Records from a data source
# # # #
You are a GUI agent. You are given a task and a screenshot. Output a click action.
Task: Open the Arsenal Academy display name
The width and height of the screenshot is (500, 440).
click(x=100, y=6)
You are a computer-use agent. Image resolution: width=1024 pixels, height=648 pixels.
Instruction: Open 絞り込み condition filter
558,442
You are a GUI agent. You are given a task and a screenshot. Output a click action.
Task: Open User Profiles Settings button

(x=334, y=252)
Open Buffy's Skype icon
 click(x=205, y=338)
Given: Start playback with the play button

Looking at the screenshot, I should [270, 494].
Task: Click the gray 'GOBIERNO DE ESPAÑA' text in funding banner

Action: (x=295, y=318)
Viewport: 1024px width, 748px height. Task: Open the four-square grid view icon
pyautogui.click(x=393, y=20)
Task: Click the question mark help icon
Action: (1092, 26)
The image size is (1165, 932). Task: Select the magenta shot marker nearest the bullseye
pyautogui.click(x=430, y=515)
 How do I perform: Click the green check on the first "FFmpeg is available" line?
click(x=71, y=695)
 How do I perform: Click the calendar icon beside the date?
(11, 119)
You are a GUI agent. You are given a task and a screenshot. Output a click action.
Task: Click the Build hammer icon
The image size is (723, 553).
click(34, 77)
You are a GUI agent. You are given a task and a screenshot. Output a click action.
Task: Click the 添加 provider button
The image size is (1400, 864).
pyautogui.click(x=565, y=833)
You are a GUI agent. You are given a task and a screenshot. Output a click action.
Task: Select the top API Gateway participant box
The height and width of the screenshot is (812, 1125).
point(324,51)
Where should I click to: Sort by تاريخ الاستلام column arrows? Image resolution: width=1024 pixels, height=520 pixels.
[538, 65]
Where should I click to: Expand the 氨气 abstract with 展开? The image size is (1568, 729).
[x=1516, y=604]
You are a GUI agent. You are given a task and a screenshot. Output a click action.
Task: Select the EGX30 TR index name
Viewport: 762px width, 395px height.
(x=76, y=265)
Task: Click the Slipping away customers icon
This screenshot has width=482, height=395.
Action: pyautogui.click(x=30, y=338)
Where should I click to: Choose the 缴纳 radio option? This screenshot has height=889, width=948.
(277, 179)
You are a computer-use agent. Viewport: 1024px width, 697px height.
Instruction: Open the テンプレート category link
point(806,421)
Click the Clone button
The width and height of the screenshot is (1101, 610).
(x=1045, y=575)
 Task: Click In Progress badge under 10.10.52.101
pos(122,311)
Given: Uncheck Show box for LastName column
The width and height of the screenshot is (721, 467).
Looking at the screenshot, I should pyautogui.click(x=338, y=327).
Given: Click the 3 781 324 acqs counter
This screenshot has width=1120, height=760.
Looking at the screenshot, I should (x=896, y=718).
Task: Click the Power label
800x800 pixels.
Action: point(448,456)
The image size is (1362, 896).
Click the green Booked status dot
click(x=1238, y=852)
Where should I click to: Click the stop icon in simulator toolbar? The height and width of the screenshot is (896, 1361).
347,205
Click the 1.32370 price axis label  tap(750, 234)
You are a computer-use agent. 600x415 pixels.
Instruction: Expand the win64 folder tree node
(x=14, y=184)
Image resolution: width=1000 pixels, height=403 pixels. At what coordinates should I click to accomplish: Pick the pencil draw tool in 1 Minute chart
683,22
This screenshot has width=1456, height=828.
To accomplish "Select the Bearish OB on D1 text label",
# # # #
Task prompt: All of the data must be set down again exactly.

Response below:
You are a GUI agent. You are given a task and a screenshot. Output a click action.
Task: Open the Arsenal Academy display name
The width and height of the screenshot is (500, 440).
click(x=100, y=6)
You are a computer-use agent. Image resolution: width=1024 pixels, height=648 pixels.
Instruction: Open 絞り込み condition filter
558,442
You are a GUI agent. You are given a task and a screenshot. Output a click action.
Task: Open User Profiles Settings button

(x=334, y=252)
Open Buffy's Skype icon
 click(x=205, y=338)
Given: Start playback with the play button

Looking at the screenshot, I should [270, 494].
Task: Click the gray 'GOBIERNO DE ESPAÑA' text in funding banner

Action: (x=295, y=318)
Viewport: 1024px width, 748px height. Task: Open the four-square grid view icon
pyautogui.click(x=393, y=20)
Task: Click the question mark help icon
Action: (1092, 26)
The image size is (1165, 932). Task: Select the magenta shot marker nearest the bullseye
pyautogui.click(x=430, y=515)
 How do I perform: Click the green check on the first "FFmpeg is available" line?
click(x=71, y=695)
 How do I perform: Click the calendar icon beside the date?
(11, 119)
You are a GUI agent. You are given a task and a screenshot. Output a click action.
Task: Click the Build hammer icon
The image size is (723, 553).
click(34, 77)
You are a GUI agent. You are given a task and a screenshot. Output a click action.
Task: Click the 添加 provider button
The image size is (1400, 864).
pyautogui.click(x=565, y=833)
You are a GUI agent. You are given a task and a screenshot. Output a click action.
Task: Select the top API Gateway participant box
The height and width of the screenshot is (812, 1125).
point(324,51)
Where should I click to: Sort by تاريخ الاستلام column arrows? Image resolution: width=1024 pixels, height=520 pixels.
[538, 65]
Where should I click to: Expand the 氨气 abstract with 展开? The image size is (1568, 729).
[x=1516, y=604]
You are a GUI agent. You are given a task and a screenshot. Output a click action.
Task: Select the EGX30 TR index name
Viewport: 762px width, 395px height.
(x=76, y=265)
Task: Click the Slipping away customers icon
This screenshot has width=482, height=395.
Action: pyautogui.click(x=30, y=338)
Where should I click to: Choose the 缴纳 radio option? This screenshot has height=889, width=948.
(277, 179)
You are a computer-use agent. Viewport: 1024px width, 697px height.
Instruction: Open the テンプレート category link
point(806,421)
Click the Clone button
The width and height of the screenshot is (1101, 610).
(x=1045, y=575)
 Task: Click In Progress badge under 10.10.52.101
pos(122,311)
Given: Uncheck Show box for LastName column
The width and height of the screenshot is (721, 467).
Looking at the screenshot, I should pyautogui.click(x=338, y=327).
Given: Click the 3 781 324 acqs counter
This screenshot has width=1120, height=760.
Looking at the screenshot, I should (x=896, y=718).
Task: Click the Power label
800x800 pixels.
Action: point(448,456)
The image size is (1362, 896).
Click the green Booked status dot
click(x=1238, y=852)
Where should I click to: Click the stop icon in simulator toolbar? The height and width of the screenshot is (896, 1361).
347,205
Click the 1.32370 price axis label  tap(750, 234)
You are a computer-use agent. 600x415 pixels.
Instruction: Expand the win64 folder tree node
(x=14, y=184)
Image resolution: width=1000 pixels, height=403 pixels. At what coordinates should I click to accomplish: Pick the pencil draw tool in 1 Minute chart
683,22
This screenshot has width=1456, height=828.
To accomplish "Select the Bearish OB on D1 text label",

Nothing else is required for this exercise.